On Friday, the Connecticut Supreme Court heard argument in University of Connecticut v. Freedom of Information Commission, a case that will decide whether the University of Connecticut must release its lists of sports season ticket holders.
According to Christian Nolan of the Connecticut Law Tribune who has a great breakdown of the case, this matter arose from a request by former state Rep. Jonathan Pelto, who sought payroll information for UConn faculty, staff and retirees, lists of donors to college performing arts programs and libraries, and lists of sports season ticket holders. The state Freedom of Information Commission ruled, in relevant part, that the lists of season ticket holders were not exempt from disclosure. UConn appealed the decision to the Superior Court, which overturned the Freedom of Information Commission’s ruling.
The key legal issue with respect to the season ticket lists is whether the lists constitute trade secrets and thus qualify for an exemption under Connecticut’s Freedom of Information law. Counsel for the Freedom of Information Commission has argued that the lists are not trade secrets because the University is not engaged in business.

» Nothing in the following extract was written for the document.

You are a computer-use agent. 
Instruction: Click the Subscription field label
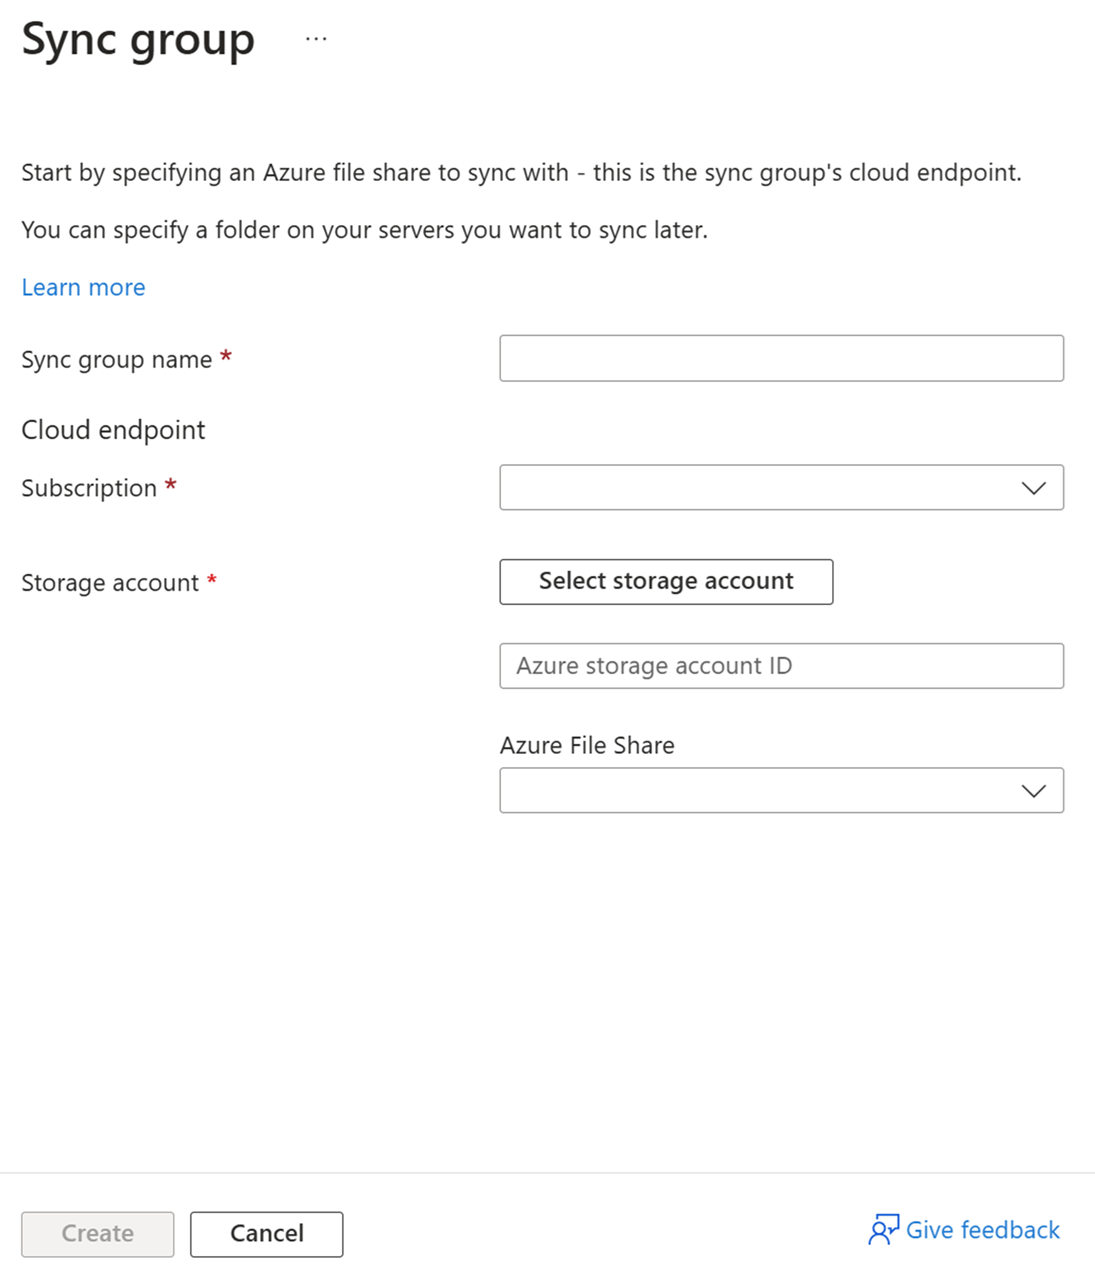(88, 488)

Although this case will likely decided on the Supreme Court’s definition of “trade secret”, it is difficult to argue that college sports are not a business. From UConn’s $80 million deal with IMG College, to the Fiesta Bowl losses under the BCS ticket policy, to the disintegration of the Big East, UConn has been at the center of a number of situations that demonstrate that collegiate sports are big business. Moreover, UConn directly competes with other business for the customers whose names appear on those season ticket lists. There’s no denying that UConn athletics, and all big-time college sports, are not only engaged in business, but big business.